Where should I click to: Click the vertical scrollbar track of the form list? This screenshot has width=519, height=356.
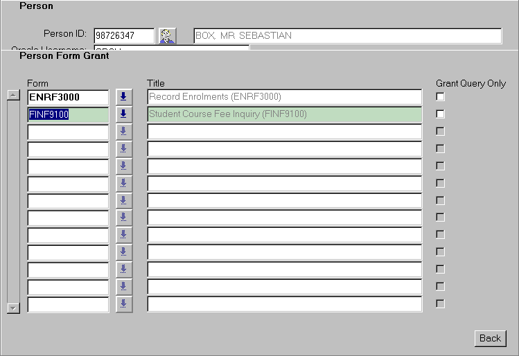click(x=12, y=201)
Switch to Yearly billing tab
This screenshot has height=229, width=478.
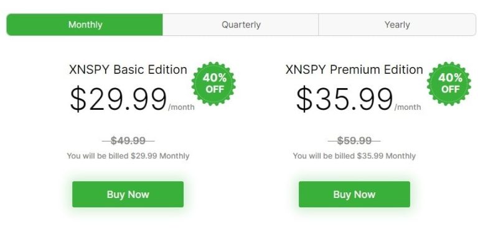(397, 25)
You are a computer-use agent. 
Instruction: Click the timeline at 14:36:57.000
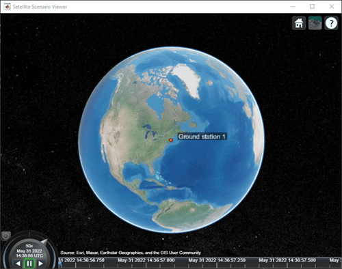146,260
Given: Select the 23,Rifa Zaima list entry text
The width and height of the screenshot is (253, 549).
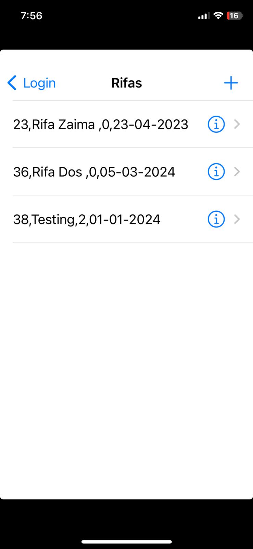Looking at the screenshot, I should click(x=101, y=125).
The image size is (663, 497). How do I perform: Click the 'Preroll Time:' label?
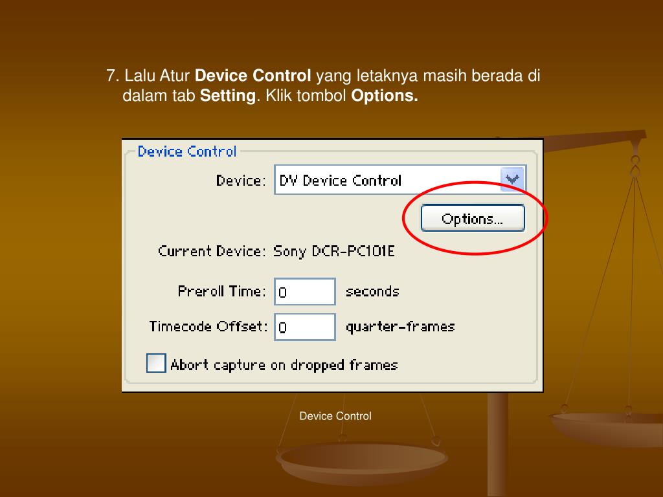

**What you need to do:** Every line from the one holding "This screenshot has height=229, width=478." through the end of the records above must be reproduced verbatim, pictures excepted.

**Your solution:**
This screenshot has height=229, width=478.
(397, 25)
You are a computer-use agent. 
Instruction: Click the timeline at 14:36:57.000
146,260
Given: Select the 23,Rifa Zaima list entry text
The width and height of the screenshot is (253, 549).
Looking at the screenshot, I should click(x=101, y=125).
The image size is (663, 497). How do I perform: Click the 'Preroll Time:' label?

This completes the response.